### Document segment
#####

At this point in the day, I’ve probably composed the following post in my mind at least a dozen times. There are so many details that I feel are important, but I’ll try not to overwhelm you with those. What you need to know first is that it begins with me reading the following headline in the morning paper: “Shooting victim identified” and then glancing over the one-paragraph story just long enough to recognize the name of the victim as one of my former middle school students.
I will be honest with you and tell you that I did not like this student very much. He often seemed downright mean: to teachers, to students, and — I have no doubt — to animals if left alone with them. He cursed, he was defiant, he got into fights, destroyed materials, refused to do work no matter how interesting, relevant, and achievable his teachers tried to make it.
He has a story and I know some of it. You see, by the time this boy got to middle school, I had already met his family. I coached his sister on the 8th grade girls basketball team. She was a good player, but not a good student; she came to study hall. The team raised money so that everyone could buy a jersey. Everyone.
A couple of years later I heard that she dropped out of high school to have a baby.

#####

### Problem details
Quote the post about the former middle school student from "I will be honest" through "to make it.". The data below was taken from a different source than the post.

### Stored data

#####

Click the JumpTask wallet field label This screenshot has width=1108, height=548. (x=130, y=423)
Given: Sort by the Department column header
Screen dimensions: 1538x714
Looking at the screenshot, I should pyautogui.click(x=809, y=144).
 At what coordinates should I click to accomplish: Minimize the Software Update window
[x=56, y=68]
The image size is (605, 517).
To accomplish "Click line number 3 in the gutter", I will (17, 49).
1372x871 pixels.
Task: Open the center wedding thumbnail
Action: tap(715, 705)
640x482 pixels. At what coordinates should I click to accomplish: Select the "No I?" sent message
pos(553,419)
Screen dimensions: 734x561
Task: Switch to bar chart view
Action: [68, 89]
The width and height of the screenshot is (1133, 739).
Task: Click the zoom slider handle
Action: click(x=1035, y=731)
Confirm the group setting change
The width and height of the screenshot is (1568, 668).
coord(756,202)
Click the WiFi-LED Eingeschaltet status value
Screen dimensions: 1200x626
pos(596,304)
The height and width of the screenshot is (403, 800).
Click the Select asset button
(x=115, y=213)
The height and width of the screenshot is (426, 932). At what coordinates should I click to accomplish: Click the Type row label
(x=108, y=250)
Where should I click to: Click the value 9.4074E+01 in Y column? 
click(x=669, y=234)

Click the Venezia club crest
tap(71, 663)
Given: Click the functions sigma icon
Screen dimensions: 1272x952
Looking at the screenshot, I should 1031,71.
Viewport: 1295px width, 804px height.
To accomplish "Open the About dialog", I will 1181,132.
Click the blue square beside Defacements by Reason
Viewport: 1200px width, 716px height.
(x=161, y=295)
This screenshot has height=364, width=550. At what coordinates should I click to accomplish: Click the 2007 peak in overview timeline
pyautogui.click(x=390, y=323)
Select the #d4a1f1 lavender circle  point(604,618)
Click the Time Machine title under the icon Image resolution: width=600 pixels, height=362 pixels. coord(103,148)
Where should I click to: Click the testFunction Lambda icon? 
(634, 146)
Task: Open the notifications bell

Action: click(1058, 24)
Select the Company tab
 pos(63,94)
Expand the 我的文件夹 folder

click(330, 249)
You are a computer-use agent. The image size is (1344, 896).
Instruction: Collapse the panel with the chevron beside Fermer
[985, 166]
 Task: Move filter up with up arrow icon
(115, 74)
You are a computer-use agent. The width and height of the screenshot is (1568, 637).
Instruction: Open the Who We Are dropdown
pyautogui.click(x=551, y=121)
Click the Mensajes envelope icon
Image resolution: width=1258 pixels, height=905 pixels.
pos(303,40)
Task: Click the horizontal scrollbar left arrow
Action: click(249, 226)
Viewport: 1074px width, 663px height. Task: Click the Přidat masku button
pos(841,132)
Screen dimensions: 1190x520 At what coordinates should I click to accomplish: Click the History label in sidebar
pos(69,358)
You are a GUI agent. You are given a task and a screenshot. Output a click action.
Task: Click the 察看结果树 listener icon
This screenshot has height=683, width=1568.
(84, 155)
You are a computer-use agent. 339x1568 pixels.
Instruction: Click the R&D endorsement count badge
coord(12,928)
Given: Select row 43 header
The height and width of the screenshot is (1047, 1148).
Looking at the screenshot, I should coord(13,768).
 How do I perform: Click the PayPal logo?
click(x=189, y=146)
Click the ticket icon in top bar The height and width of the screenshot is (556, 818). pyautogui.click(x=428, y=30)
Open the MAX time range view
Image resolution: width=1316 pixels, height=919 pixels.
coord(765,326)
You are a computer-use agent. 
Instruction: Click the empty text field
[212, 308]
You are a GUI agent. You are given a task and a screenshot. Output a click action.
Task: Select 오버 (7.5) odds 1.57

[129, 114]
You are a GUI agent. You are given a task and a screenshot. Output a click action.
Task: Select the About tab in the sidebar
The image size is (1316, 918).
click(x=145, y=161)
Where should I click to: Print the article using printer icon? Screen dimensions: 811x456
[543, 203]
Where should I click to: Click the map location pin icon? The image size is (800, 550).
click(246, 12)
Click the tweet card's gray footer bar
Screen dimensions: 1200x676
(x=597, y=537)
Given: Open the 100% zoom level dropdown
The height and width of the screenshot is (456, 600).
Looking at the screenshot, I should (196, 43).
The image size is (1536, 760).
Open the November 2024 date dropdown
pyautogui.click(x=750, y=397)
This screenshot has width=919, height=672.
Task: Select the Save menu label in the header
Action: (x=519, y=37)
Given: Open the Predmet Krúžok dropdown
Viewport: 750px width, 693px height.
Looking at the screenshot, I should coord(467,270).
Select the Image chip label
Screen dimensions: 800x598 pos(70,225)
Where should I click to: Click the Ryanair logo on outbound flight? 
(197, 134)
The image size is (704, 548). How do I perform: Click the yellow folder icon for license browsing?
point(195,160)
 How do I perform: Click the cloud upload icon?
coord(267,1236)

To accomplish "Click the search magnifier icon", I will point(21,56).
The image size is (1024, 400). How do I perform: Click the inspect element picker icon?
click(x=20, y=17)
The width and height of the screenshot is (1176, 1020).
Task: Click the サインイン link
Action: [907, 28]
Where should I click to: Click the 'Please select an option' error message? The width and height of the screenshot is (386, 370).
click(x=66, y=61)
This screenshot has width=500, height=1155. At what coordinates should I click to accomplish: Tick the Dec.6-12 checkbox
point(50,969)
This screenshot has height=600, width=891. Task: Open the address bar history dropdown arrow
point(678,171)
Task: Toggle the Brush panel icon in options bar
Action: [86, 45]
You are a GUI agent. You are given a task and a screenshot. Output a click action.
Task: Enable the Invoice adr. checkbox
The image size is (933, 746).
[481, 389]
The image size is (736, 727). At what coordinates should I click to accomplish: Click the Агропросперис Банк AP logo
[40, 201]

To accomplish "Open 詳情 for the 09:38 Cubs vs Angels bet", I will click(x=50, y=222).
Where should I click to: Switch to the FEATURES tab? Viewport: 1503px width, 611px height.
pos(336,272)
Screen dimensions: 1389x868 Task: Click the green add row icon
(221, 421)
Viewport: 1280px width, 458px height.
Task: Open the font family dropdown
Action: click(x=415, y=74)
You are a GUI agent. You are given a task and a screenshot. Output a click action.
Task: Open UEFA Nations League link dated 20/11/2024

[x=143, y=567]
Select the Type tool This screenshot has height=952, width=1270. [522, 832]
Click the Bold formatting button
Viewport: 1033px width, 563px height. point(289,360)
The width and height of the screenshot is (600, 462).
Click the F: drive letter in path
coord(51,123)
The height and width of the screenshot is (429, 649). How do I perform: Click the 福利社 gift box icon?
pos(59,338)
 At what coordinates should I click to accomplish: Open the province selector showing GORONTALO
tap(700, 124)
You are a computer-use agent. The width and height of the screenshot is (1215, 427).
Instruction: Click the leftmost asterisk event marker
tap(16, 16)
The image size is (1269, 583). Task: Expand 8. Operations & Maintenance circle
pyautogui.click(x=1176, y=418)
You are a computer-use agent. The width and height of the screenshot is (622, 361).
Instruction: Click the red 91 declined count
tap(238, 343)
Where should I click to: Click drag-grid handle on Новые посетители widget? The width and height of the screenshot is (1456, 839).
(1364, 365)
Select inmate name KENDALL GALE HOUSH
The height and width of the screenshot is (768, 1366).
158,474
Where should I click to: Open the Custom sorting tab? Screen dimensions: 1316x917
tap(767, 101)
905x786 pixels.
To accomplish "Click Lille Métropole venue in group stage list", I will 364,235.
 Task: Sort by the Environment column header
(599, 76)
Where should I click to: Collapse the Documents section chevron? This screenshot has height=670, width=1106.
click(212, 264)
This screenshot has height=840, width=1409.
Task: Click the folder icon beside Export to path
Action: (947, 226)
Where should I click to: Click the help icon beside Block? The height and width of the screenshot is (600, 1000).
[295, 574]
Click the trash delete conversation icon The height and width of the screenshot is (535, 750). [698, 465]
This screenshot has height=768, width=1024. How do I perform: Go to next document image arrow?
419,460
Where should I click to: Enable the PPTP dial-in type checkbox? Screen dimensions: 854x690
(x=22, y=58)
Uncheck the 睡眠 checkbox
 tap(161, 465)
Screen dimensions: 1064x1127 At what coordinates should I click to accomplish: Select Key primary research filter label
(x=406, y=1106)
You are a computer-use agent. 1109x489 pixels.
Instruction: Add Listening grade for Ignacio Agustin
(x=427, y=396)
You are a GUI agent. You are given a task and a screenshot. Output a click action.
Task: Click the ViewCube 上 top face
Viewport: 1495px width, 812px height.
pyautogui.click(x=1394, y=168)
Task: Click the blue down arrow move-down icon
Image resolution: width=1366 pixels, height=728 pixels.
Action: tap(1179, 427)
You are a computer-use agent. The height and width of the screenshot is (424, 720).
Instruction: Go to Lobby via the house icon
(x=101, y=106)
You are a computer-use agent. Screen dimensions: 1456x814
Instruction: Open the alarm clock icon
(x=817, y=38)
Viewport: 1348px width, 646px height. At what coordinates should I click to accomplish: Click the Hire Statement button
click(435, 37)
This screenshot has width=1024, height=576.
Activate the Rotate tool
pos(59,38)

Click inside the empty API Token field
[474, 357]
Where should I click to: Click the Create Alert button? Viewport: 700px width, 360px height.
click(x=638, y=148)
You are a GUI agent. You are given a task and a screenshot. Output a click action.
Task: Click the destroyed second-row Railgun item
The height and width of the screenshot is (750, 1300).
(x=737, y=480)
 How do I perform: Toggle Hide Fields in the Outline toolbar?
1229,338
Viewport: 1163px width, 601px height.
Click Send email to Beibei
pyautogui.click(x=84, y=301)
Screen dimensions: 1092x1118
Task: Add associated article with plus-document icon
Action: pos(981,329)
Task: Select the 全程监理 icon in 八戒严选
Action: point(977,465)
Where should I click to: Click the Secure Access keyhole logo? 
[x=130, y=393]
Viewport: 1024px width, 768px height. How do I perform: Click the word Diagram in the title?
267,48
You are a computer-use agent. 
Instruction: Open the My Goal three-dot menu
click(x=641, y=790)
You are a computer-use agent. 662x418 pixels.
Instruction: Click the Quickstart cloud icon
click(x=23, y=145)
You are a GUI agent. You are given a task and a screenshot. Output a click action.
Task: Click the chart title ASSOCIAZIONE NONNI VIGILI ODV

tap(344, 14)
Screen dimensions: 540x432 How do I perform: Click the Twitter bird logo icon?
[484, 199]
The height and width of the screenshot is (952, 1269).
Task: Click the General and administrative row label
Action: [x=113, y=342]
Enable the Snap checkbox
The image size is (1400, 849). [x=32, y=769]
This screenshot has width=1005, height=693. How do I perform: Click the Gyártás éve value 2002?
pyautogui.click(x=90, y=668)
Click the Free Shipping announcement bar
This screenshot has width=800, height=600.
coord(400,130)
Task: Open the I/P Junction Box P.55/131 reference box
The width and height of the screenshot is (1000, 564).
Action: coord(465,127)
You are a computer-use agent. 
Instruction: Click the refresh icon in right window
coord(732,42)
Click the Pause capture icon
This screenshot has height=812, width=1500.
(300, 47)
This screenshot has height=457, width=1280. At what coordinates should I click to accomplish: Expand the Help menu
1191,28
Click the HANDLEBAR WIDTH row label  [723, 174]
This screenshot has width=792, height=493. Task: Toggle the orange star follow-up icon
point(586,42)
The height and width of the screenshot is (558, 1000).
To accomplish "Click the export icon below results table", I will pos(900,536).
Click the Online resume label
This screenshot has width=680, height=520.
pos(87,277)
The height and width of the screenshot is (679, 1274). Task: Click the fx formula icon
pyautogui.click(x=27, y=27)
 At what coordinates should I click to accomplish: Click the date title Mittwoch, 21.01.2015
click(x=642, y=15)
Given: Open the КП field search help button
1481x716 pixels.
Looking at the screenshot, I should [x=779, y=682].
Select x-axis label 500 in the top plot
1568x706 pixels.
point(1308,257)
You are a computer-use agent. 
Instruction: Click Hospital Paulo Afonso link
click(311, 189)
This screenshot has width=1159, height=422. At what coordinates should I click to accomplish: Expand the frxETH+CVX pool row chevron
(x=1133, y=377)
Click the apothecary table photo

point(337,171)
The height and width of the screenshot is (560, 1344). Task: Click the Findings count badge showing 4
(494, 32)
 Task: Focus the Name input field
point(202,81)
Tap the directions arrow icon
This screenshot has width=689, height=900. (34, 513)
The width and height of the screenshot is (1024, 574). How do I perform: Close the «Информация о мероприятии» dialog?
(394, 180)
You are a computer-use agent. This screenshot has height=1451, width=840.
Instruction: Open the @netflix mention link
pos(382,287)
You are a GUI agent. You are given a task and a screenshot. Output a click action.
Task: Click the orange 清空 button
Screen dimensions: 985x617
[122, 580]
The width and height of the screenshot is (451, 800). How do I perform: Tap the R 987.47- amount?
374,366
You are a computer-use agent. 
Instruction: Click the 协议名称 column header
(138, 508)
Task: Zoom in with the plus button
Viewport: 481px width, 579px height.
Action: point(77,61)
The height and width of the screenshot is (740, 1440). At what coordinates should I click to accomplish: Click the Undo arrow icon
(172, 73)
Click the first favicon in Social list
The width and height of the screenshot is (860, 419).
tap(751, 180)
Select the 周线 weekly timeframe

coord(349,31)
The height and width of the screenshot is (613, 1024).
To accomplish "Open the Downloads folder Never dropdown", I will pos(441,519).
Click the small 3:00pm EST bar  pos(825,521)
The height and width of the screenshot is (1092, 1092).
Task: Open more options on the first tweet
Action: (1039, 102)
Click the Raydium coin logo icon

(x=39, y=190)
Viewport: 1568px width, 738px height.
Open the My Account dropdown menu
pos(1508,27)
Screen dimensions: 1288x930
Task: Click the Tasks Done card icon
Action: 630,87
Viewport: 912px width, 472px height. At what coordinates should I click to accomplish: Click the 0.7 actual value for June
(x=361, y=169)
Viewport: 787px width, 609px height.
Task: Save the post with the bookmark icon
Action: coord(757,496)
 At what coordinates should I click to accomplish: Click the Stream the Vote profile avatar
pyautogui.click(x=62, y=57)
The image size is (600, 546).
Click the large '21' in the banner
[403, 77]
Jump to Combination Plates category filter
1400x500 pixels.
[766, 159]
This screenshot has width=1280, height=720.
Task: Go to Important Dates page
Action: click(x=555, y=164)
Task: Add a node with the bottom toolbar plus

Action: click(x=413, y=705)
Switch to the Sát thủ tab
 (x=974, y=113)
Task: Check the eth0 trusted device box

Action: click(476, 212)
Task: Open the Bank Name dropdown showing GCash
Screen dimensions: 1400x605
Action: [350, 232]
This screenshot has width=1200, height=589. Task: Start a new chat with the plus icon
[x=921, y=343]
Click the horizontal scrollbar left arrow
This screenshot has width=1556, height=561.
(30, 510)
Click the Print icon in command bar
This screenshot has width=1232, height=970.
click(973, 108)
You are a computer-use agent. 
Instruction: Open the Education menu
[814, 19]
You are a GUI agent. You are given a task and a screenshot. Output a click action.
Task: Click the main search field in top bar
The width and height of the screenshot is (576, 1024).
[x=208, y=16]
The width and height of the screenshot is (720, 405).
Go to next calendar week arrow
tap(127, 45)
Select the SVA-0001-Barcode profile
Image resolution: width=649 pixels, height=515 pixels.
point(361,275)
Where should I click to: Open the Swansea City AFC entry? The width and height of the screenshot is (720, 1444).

#####

### The completed task
I will be honest with you and tell you that I did not like this student very much. He often seemed downright mean: to teachers, to students, and — I have no doubt — to animals if left alone with them. He cursed, he was defiant, he got into fights, destroyed materials, refused to do work no matter how interesting, relevant, and achievable his teachers tried to make it.